## Prompt
Each record is to be copied exactly as written.

## Provided records
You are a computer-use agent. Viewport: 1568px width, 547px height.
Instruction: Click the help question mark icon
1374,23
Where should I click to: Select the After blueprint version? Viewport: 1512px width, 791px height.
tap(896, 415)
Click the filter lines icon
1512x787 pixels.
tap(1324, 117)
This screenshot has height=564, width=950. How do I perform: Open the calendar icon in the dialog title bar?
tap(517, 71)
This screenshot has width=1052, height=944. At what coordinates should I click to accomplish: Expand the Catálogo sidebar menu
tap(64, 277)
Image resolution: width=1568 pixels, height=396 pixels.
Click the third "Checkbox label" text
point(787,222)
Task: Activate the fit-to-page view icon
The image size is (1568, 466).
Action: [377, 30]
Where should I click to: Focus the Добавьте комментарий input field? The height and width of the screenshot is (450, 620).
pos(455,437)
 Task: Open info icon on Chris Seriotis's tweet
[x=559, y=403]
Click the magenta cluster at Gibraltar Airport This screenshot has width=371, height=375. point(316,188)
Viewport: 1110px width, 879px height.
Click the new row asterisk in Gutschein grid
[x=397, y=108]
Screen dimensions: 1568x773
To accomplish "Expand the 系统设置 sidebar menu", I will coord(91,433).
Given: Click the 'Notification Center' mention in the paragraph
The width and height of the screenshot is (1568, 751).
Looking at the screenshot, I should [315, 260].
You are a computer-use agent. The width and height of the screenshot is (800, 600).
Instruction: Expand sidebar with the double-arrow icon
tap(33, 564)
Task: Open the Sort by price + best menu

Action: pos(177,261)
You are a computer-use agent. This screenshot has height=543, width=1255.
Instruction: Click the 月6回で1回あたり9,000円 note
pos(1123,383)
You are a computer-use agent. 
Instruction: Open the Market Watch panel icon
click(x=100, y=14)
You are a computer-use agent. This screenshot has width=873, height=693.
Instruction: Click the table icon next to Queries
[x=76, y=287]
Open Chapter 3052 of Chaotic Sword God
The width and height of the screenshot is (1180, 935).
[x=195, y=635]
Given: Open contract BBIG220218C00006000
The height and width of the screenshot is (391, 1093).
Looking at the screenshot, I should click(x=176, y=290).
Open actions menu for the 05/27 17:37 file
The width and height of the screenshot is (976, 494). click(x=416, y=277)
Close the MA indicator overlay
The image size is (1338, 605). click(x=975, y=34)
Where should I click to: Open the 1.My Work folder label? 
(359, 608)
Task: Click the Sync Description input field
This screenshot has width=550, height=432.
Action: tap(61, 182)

## Task answer
You are a computer-use agent. Viewport: 1568px width, 547px height.
Instruction: Click the help question mark icon
1374,23
Where should I click to: Select the After blueprint version? Viewport: 1512px width, 791px height.
tap(896, 415)
Click the filter lines icon
1512x787 pixels.
tap(1324, 117)
This screenshot has height=564, width=950. How do I perform: Open the calendar icon in the dialog title bar?
tap(517, 71)
This screenshot has width=1052, height=944. At what coordinates should I click to accomplish: Expand the Catálogo sidebar menu
tap(64, 277)
Image resolution: width=1568 pixels, height=396 pixels.
Click the third "Checkbox label" text
point(787,222)
Task: Activate the fit-to-page view icon
The image size is (1568, 466).
Action: [377, 30]
Where should I click to: Focus the Добавьте комментарий input field? The height and width of the screenshot is (450, 620).
pos(455,437)
 Task: Open info icon on Chris Seriotis's tweet
[x=559, y=403]
Click the magenta cluster at Gibraltar Airport This screenshot has width=371, height=375. point(316,188)
Viewport: 1110px width, 879px height.
Click the new row asterisk in Gutschein grid
[x=397, y=108]
Screen dimensions: 1568x773
To accomplish "Expand the 系统设置 sidebar menu", I will coord(91,433).
Given: Click the 'Notification Center' mention in the paragraph
The width and height of the screenshot is (1568, 751).
Looking at the screenshot, I should [315, 260].
You are a computer-use agent. The width and height of the screenshot is (800, 600).
Instruction: Expand sidebar with the double-arrow icon
tap(33, 564)
Task: Open the Sort by price + best menu

Action: pos(177,261)
You are a computer-use agent. This screenshot has height=543, width=1255.
Instruction: Click the 月6回で1回あたり9,000円 note
pos(1123,383)
You are a computer-use agent. 
Instruction: Open the Market Watch panel icon
click(x=100, y=14)
You are a computer-use agent. This screenshot has width=873, height=693.
Instruction: Click the table icon next to Queries
[x=76, y=287]
Open Chapter 3052 of Chaotic Sword God
The width and height of the screenshot is (1180, 935).
[x=195, y=635]
Given: Open contract BBIG220218C00006000
The height and width of the screenshot is (391, 1093).
Looking at the screenshot, I should click(x=176, y=290).
Open actions menu for the 05/27 17:37 file
The width and height of the screenshot is (976, 494). click(x=416, y=277)
Close the MA indicator overlay
The image size is (1338, 605). click(x=975, y=34)
Where should I click to: Open the 1.My Work folder label? 
(359, 608)
Task: Click the Sync Description input field
This screenshot has width=550, height=432.
Action: tap(61, 182)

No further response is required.